Portland helped migrants in ways many other jurisdictions did not. It placed new arrivals in the city’s family shelter until that was filled, and then in motels. The city now has 1,200 immigrants housed in 12 motels across seven jurisdictions, according to local officials.

Other cities and towns often give immigrants vouchers for housing, but require the new arrivals to find dwellings on their own – a daunting task without the language skills, ability to get around, or basic knowledge of a community. Portland also offers vouchers for food – and aid organizations also cook communal African meals. Most of the 350 families who arrived recently have young children; the schools are a chorus of languages. A legion of nonprofit organizations has taken root in Portland that provides legal, transportation, and other assistance to the newcomers.


But this spring, the return of a post-pandemic tourist season brought a crunch in motel rooms, and the continued flow of asylum-seekers overwhelmed Portland’s efforts.

“The number of people that we’re seeing arriving is not something anybody had anticipated,” says Ms. West, the interim city manager. “They just keep coming, coming to Portland.”

In the letter it sent out, the city contacted about 30 aid groups and government agencies working on the U.S. border, urging them to direct asylum-seekers elsewhere. Portland would continue to issue legally required vouchers, but newcomers would have to find housing on their own. The letters brought headlines: Portland says “No vacancy” for asylum-seekers.

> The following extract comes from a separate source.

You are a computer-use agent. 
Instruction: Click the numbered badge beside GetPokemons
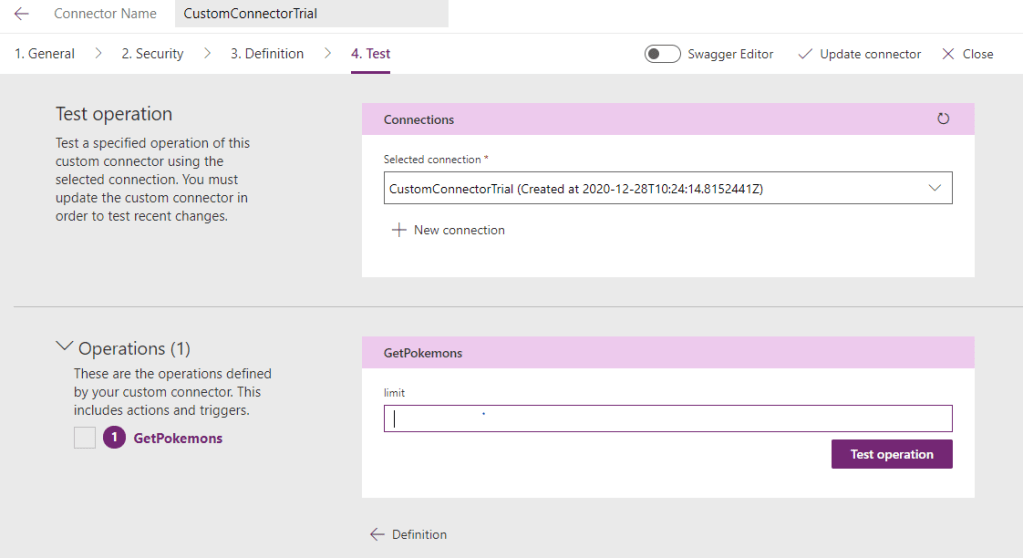tap(114, 438)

The move has not stanched the flow. {snip}


Activists and officials also are frustrated because the newcomers could help solve the state’s most looming problem – a labor shortage. Maine’s aging population is the oldest in the country, and the flight of younger people out of the state exacerbates job vacancies. But federal regulations do not allow asylum-seekers to work until their applications are heard, which often takes more than a year.

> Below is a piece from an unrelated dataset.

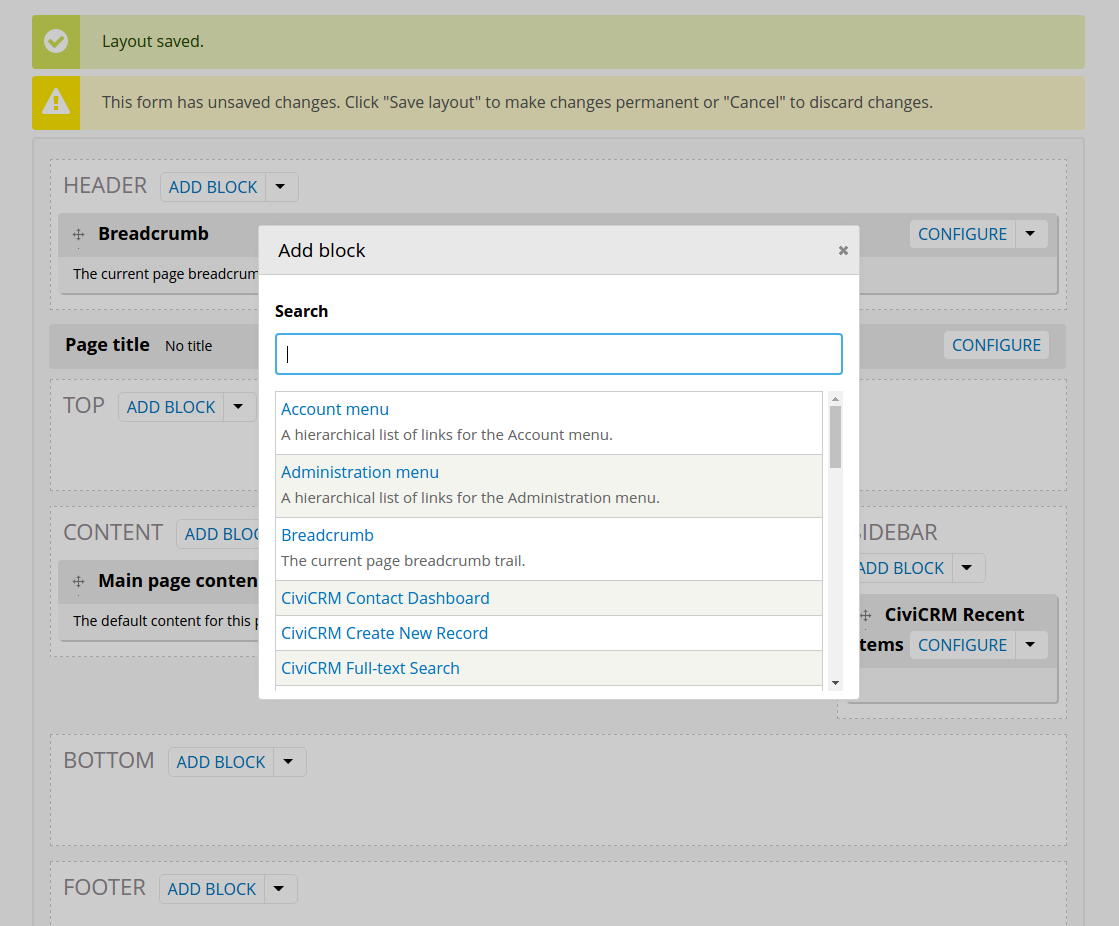Open the Breadcrumb Configure dropdown arrow

[1031, 234]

The state wants the new arrivals, says Greg Payne, senior housing adviser to the governor. But the big problem is a long-festering shortage of affordable housing.

“I think we need to figure out, how do we moderate the pace of arrivals in a way that prevents it from becoming a humanitarian crisis when they arrive?” he says.

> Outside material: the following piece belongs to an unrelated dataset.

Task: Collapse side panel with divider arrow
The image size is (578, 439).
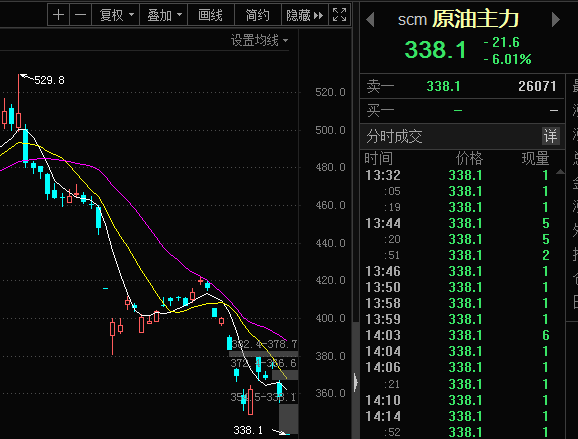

Mr. Payne notes that the state is reserving 100 rooms in a Comfort Inn in Saco, 16 miles south of Portland, to help ease the burden, and is moving to lease more affordable housing for two years. The state has also added $22 million for emergency housing in the budget.

City officials stridently resist the argument that their letters to groups along the southern U.S. border, saying there was “no more room,” is an attempt to close the doors of Portland.

“I don’t think that was the message,” says Belinda Ray, who works with the Greater Portland Council of Governments. “We’re spending ridiculous amounts of money to keep people in hotels,” not including food and the array of other services, she says. “It’s not sustainable.” The council is working with surrounding communities to find a more sustainable way to shelter asylum seekers.*

City officials want the state to take over the logistics crisis, knitting the disparate and overlapping local and nonprofit efforts into one coordinated approach, and to provide more housing. They also want the federal government to speed up the asylum process and allow arrivals to work.

But Mr. Strimling, the former mayor, says that’s not what the message from the city sounds like. “One of the things that I think has been great about Portland is that we’ve always said, ‘Our doors are open.’ And that was why so many were so disappointed by the letter from the city,” says Mr. Strimling.

“We have been a city of hope for new young families,” he adds. “And I think that’s vital to our future.”